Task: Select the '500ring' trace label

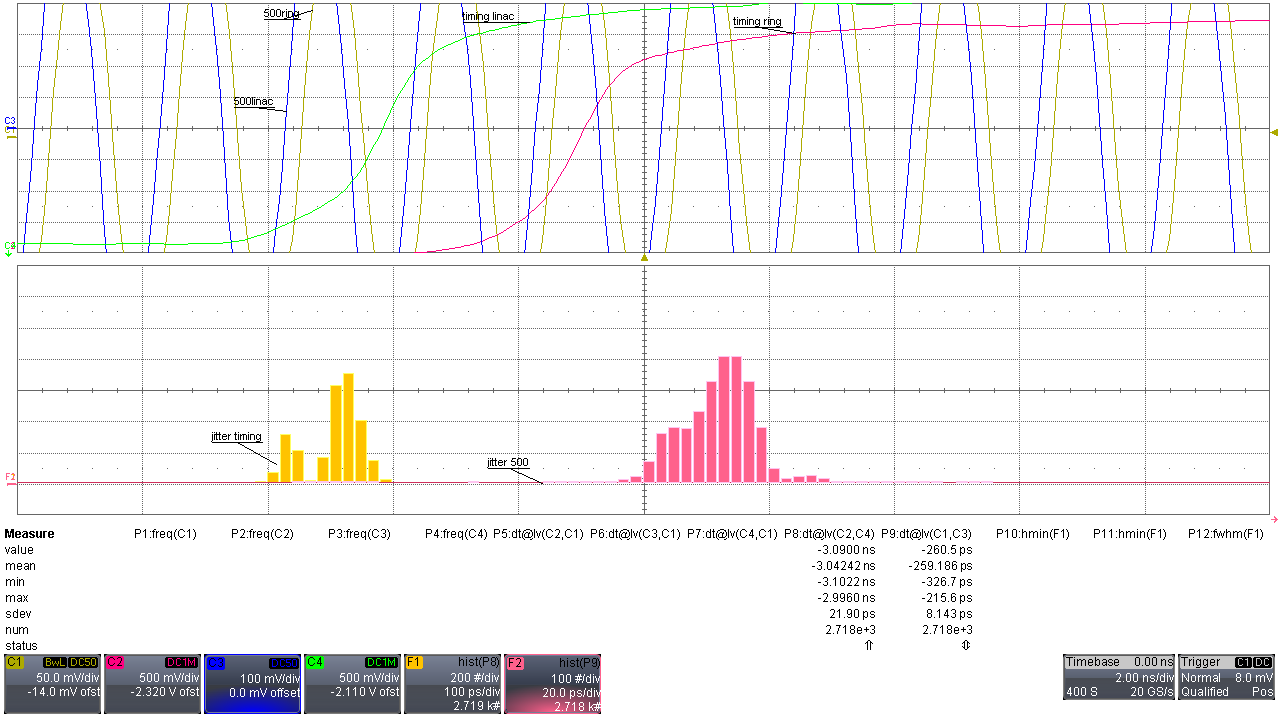Action: coord(284,14)
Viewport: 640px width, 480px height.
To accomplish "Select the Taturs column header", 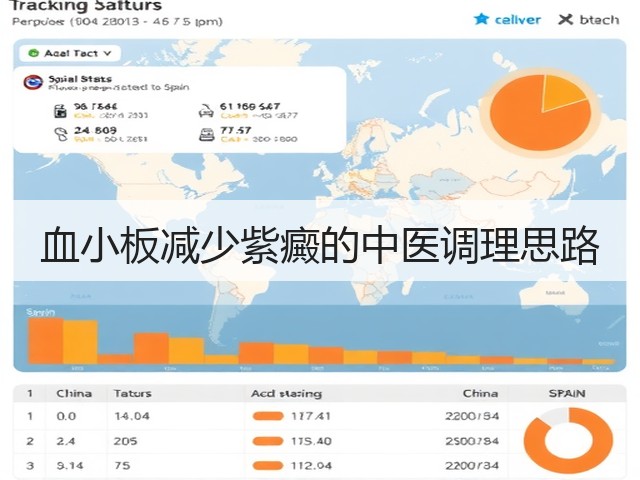I will point(133,393).
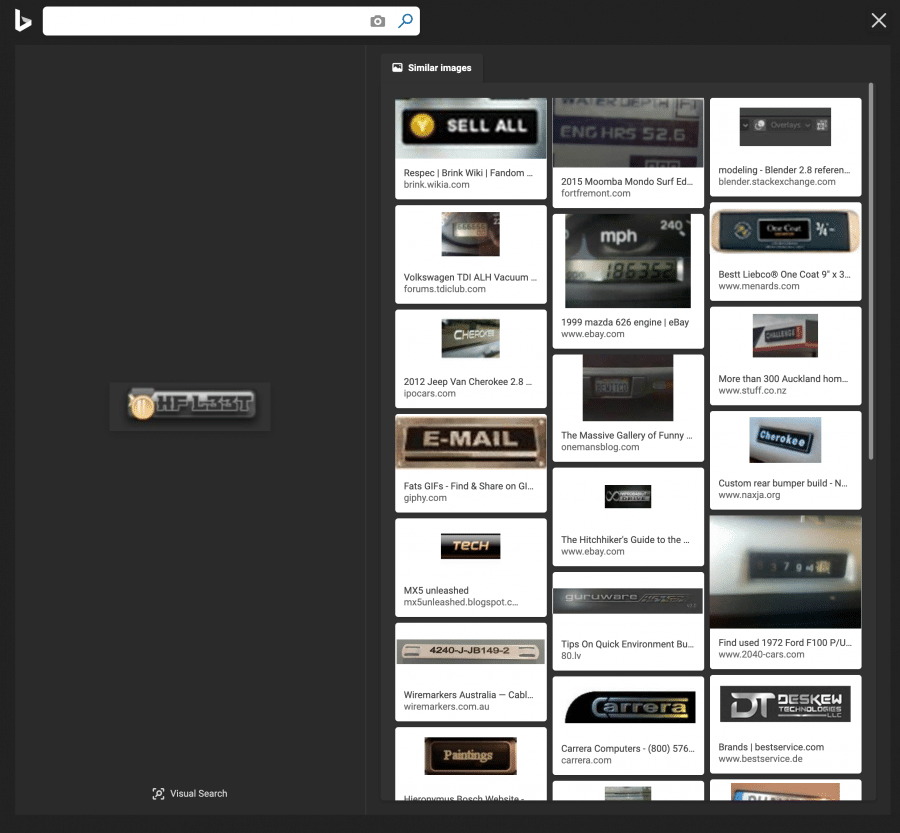
Task: Open visual search via the camera icon
Action: [x=378, y=20]
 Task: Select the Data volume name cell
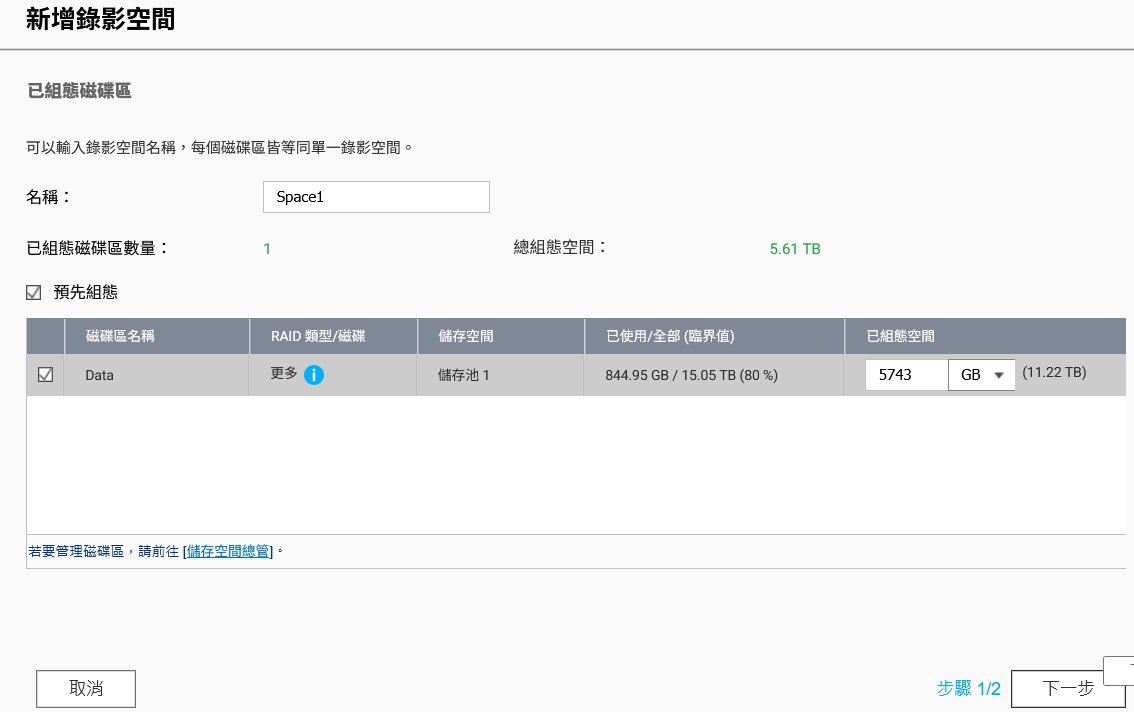(x=100, y=376)
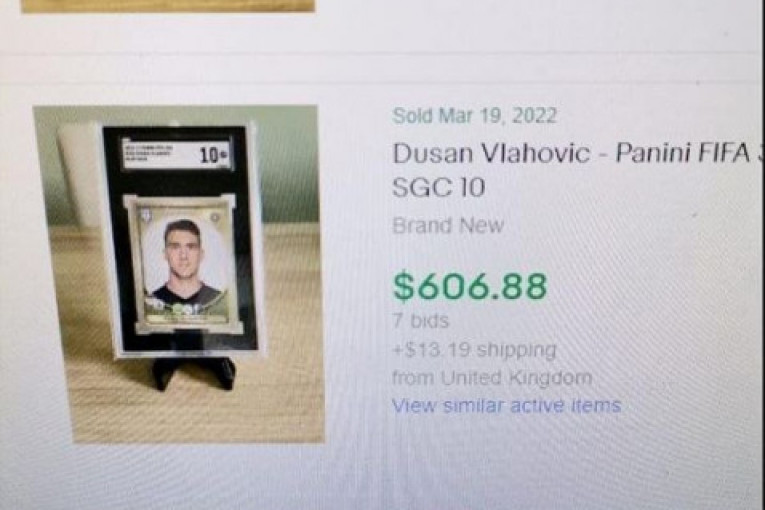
++++++++
> [Written problem]:
Identify every line in the items above that contains the word "Task" and copy each of those lines.

> [Written answer]:
Task: Select the '500ring' trace label
Task: Open visual search via the camera icon
 Task: Select the Data volume name cell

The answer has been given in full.